_AIM OF THE TASK_.
Please copy the entries below word for word, leaving out any image.

_STUDY MATERIAL_.
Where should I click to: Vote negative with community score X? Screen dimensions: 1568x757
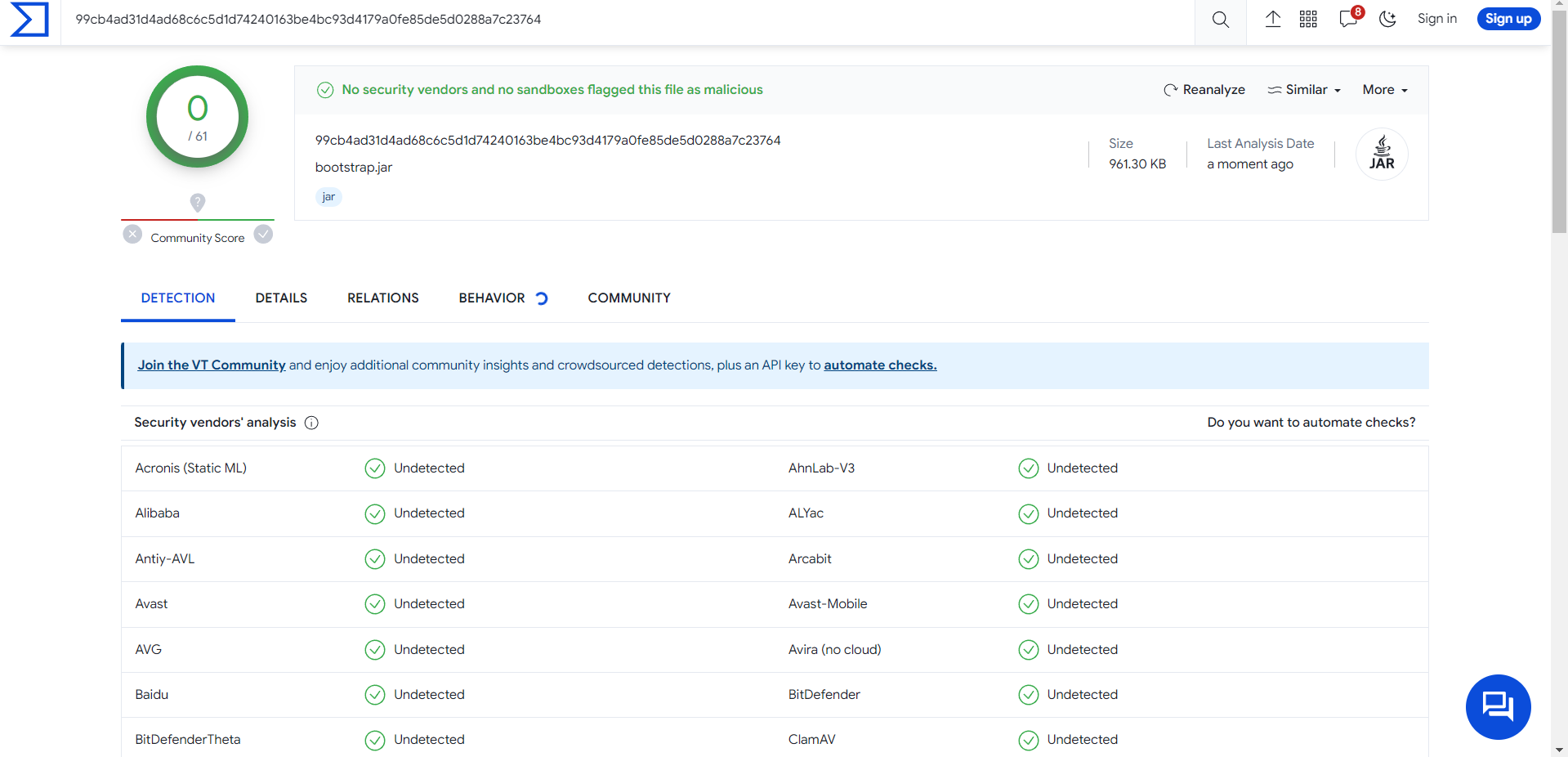click(132, 235)
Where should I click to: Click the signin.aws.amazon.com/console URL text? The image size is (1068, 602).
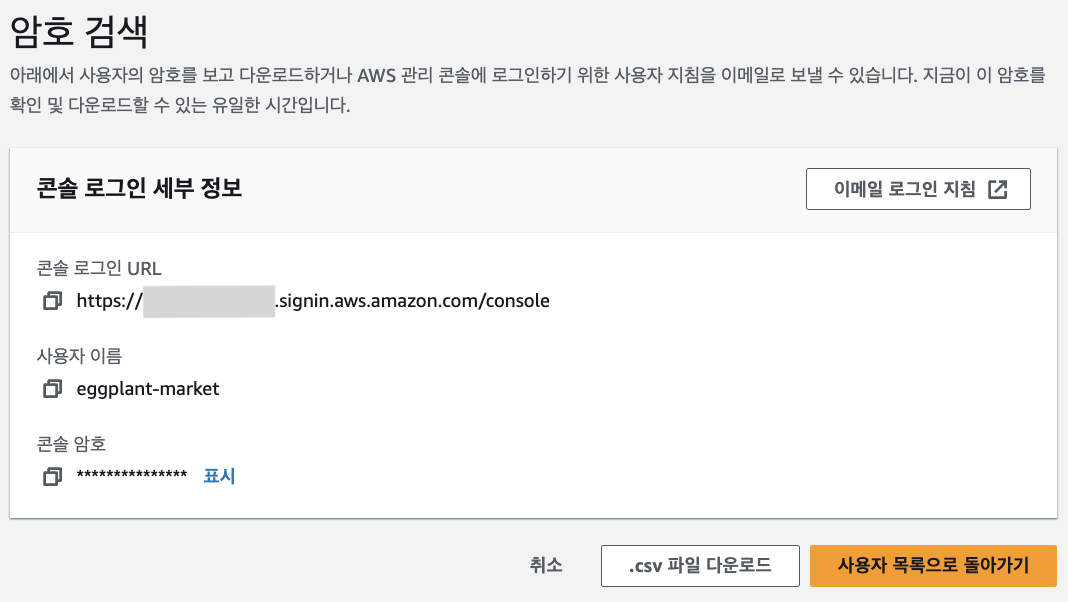(x=412, y=300)
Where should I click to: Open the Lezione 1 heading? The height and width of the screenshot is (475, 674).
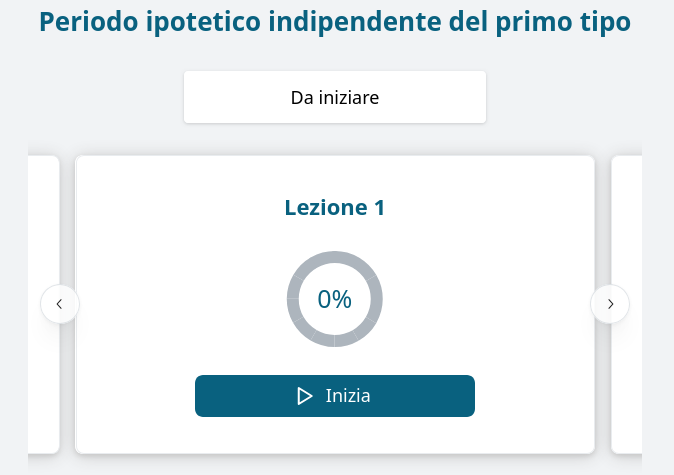click(335, 208)
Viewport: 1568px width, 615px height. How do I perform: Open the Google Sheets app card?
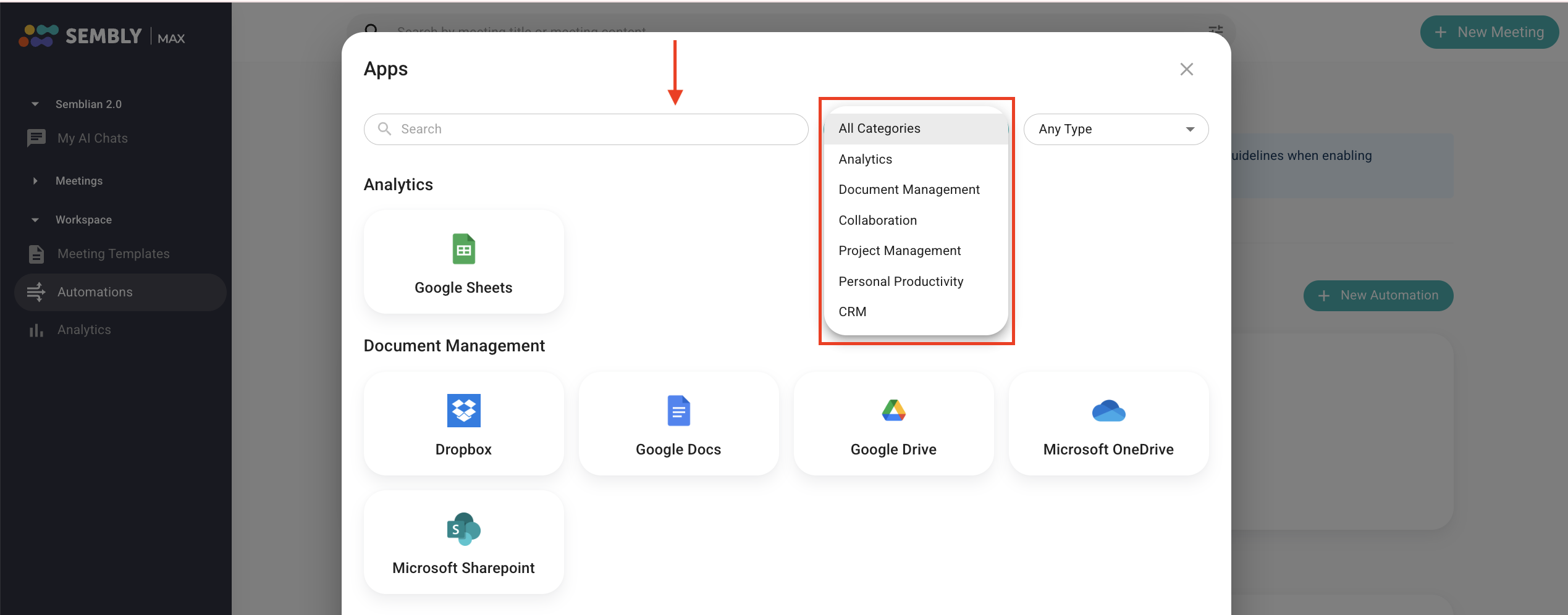[463, 262]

_YOUR SOLUTION_.
Where should I click to: Vote negative with community score X? Screen dimensions: 1568x757
click(132, 235)
Where should I click to: Click the signin.aws.amazon.com/console URL text? The image size is (1068, 602).
(x=412, y=300)
Where should I click to: Open the Lezione 1 heading? The height and width of the screenshot is (475, 674).
click(335, 208)
Viewport: 1568px width, 615px height. How do I perform: Open the Google Sheets app card?
[463, 262]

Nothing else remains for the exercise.